◆ **Task details**: Format the entries from the line containing "Identify the location of google-icon." through the end of the entries as a JSON list of strings, one string per line, omitting blank lines. Leave the pictures out of your answer.

(Stored dataset entries)
################
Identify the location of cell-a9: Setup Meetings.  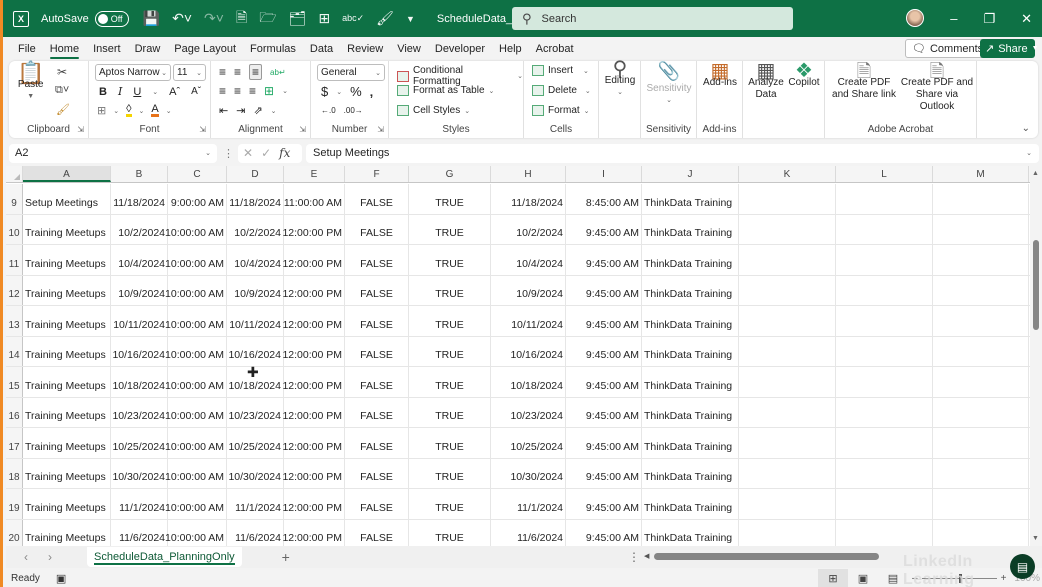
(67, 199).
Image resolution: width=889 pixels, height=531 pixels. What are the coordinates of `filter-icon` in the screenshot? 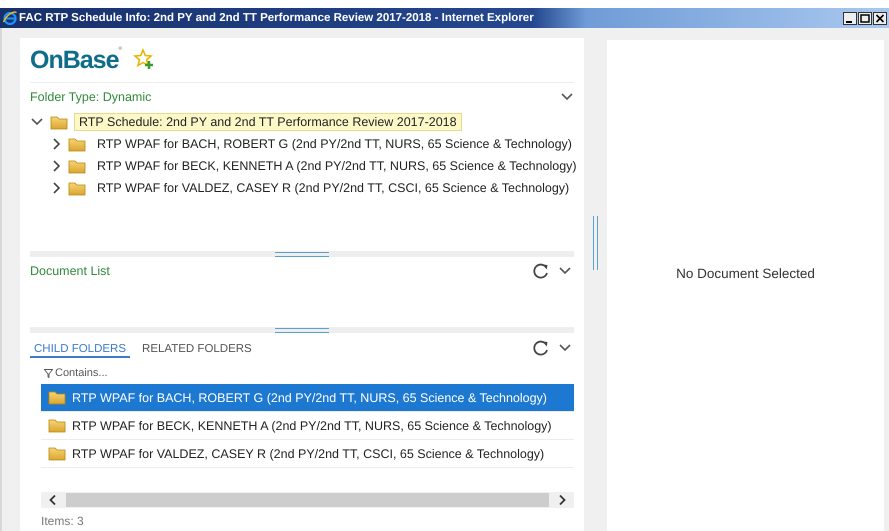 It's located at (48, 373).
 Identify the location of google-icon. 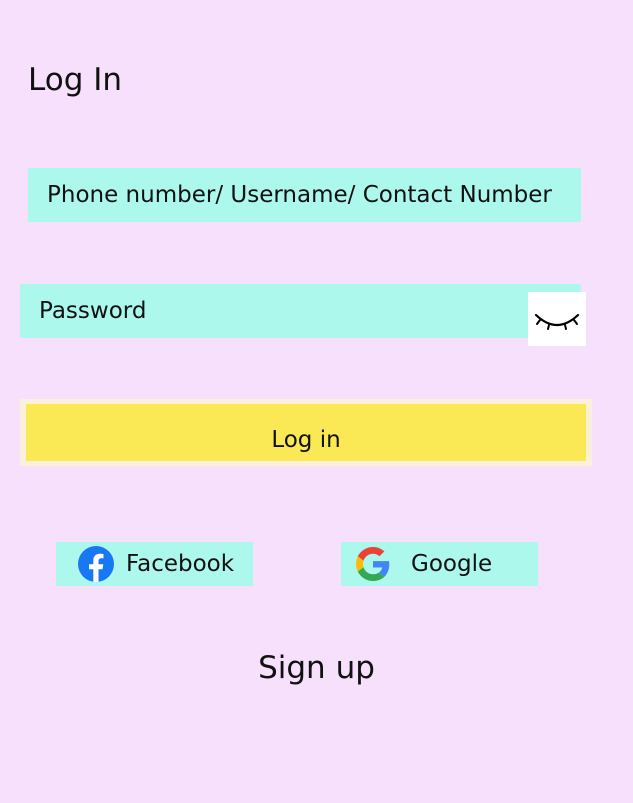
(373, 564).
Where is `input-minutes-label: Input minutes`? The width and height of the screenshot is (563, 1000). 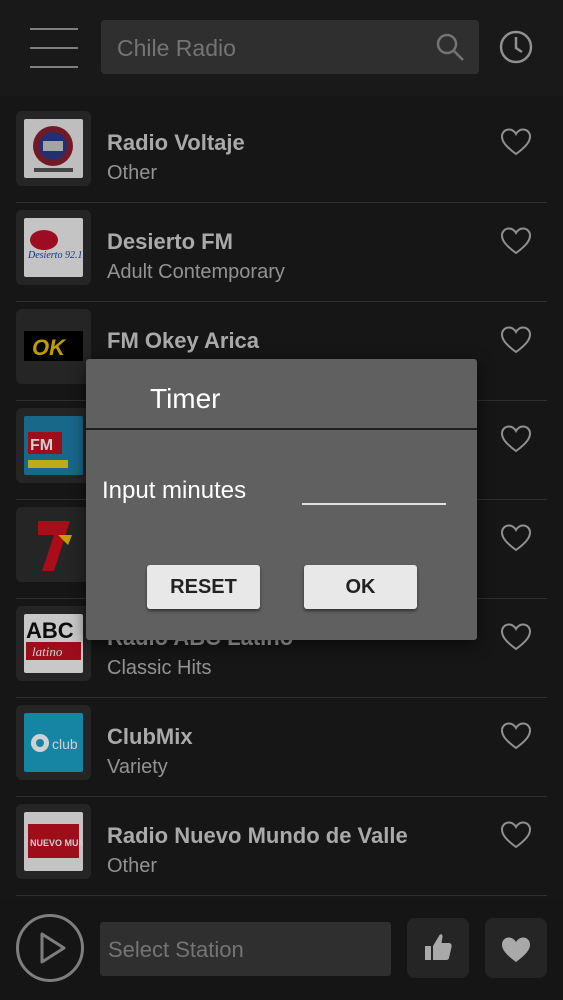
################
◆ **Output for this exercise**:
[
  " Identify the location of google-icon. ",
  "(373, 564).",
  "Where is `input-minutes-label: Input minutes`? The width and height of the screenshot is (563, 1000). "
]